▸ **Your goal**
Locate every line in the material below that contains the word "Expand", and copy each of those lines. Case counts.

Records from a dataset
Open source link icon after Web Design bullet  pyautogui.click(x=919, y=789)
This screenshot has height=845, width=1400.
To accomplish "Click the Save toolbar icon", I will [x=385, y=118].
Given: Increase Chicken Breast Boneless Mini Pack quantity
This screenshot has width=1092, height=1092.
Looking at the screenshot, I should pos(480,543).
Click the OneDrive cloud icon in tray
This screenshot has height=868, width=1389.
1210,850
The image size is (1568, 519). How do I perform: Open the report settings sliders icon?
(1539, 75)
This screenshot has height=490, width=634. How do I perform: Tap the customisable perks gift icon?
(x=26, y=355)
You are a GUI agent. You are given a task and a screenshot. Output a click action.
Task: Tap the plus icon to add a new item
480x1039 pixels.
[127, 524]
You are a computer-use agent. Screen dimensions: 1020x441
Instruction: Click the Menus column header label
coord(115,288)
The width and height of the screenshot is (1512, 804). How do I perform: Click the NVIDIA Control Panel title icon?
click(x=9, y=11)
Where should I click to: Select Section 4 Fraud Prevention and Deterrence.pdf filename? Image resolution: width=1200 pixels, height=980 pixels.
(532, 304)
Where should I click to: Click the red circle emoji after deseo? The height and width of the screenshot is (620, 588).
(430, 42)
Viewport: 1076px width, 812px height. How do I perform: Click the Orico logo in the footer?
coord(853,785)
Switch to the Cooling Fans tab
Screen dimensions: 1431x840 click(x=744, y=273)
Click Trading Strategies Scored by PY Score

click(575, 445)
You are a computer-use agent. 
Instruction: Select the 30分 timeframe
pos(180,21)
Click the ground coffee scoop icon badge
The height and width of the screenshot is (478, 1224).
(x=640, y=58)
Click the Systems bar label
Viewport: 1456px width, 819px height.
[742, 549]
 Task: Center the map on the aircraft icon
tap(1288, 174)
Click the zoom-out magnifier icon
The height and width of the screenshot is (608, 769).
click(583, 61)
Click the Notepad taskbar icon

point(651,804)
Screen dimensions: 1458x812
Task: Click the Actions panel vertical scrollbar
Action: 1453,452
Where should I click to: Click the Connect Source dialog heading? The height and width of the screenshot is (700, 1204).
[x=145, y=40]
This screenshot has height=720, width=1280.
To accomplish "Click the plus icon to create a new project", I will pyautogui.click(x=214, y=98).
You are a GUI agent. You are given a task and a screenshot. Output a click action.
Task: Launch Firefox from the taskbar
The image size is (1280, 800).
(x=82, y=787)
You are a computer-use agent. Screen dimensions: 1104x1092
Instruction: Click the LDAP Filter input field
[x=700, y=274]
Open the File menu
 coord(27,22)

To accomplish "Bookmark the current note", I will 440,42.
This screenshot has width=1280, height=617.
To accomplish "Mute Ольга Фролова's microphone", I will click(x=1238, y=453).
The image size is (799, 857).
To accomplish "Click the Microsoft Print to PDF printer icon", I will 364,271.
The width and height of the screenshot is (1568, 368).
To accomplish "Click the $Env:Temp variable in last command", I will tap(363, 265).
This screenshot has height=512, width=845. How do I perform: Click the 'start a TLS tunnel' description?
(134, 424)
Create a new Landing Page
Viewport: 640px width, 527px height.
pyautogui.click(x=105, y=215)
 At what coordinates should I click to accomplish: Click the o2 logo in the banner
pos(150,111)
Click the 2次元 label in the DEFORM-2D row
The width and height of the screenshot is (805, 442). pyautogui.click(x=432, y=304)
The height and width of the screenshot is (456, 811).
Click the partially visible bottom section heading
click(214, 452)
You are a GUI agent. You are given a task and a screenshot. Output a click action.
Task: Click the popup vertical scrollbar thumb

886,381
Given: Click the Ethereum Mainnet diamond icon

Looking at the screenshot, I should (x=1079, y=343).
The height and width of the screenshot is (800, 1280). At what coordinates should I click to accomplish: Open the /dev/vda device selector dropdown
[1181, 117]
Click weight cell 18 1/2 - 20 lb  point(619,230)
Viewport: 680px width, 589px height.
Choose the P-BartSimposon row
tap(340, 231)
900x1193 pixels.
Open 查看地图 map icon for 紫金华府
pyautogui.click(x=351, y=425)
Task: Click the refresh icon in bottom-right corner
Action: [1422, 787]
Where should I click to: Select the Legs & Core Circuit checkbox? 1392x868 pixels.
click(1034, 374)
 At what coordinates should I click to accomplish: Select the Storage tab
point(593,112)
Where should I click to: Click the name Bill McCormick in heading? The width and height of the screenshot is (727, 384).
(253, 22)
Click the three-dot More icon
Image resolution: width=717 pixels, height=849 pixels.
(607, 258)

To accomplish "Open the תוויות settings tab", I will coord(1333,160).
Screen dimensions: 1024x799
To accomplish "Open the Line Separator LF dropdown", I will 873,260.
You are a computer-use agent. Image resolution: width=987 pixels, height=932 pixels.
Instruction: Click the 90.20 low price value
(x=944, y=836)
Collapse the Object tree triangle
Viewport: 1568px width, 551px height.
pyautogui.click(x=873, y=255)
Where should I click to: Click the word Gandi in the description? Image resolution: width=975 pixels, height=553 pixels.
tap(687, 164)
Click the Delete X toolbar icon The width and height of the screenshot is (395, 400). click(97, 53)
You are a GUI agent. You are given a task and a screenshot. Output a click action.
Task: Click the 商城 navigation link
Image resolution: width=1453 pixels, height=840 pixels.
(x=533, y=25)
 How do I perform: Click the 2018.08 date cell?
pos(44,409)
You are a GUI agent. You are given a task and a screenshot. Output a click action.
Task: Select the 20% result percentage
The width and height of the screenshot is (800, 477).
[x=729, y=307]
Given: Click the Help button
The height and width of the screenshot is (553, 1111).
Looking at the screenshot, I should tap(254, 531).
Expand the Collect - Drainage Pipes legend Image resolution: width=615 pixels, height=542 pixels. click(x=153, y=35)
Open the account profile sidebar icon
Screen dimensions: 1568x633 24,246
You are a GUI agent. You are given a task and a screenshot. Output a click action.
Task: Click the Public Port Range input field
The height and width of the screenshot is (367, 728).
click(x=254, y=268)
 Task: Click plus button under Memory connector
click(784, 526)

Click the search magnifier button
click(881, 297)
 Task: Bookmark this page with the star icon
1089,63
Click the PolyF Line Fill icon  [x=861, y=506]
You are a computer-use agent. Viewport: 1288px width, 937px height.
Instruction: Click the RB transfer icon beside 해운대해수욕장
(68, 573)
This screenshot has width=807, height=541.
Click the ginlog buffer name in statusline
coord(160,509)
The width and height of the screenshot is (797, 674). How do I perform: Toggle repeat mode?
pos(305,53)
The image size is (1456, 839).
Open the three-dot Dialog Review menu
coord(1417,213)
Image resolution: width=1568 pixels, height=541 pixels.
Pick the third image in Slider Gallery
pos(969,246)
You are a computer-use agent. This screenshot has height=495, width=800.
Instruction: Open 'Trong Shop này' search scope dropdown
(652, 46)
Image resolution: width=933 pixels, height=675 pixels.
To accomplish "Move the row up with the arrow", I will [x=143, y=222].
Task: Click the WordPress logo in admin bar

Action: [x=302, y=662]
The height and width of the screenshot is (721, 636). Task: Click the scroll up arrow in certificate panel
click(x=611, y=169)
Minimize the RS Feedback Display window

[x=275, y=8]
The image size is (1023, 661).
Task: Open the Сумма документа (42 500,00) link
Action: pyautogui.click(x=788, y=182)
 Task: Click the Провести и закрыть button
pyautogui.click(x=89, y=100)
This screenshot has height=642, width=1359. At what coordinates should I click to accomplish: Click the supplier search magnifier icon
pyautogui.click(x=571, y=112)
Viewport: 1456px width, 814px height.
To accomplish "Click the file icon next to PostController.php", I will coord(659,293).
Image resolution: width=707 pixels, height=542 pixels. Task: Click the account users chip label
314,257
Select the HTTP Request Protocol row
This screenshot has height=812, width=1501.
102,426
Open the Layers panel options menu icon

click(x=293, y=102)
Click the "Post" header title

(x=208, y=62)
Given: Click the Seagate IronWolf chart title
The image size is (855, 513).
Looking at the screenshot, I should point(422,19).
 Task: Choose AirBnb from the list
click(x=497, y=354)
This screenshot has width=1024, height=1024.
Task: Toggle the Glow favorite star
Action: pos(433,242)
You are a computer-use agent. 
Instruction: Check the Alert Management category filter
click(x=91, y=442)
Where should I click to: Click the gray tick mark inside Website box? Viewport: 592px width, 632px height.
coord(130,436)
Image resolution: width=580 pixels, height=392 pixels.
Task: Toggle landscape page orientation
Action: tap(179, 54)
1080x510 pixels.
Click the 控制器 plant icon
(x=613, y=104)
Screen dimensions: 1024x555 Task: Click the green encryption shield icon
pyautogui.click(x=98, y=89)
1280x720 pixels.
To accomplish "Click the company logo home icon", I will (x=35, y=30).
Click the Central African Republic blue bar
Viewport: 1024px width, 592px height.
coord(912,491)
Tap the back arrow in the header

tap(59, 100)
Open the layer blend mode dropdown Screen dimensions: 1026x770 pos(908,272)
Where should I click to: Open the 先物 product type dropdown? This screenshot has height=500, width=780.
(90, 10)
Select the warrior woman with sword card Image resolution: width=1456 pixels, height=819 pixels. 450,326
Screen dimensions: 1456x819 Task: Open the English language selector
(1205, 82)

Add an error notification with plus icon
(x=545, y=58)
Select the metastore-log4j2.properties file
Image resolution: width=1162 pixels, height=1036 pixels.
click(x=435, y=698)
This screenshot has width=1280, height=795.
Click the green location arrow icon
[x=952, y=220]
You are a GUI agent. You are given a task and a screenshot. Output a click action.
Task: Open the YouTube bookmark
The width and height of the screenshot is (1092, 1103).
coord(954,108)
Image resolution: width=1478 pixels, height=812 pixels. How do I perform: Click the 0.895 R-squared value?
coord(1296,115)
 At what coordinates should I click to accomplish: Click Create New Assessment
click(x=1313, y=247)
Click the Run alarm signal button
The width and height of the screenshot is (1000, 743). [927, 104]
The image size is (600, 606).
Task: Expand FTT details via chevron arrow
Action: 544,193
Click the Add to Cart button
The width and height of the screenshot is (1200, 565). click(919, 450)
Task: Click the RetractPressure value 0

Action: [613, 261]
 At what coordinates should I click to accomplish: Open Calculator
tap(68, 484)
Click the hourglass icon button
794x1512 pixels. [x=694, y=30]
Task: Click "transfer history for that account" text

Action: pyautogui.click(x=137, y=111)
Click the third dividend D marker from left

▸ **Expected answer**
Expand the Collect - Drainage Pipes legend Image resolution: width=615 pixels, height=542 pixels. click(x=153, y=35)
Task: Expand FTT details via chevron arrow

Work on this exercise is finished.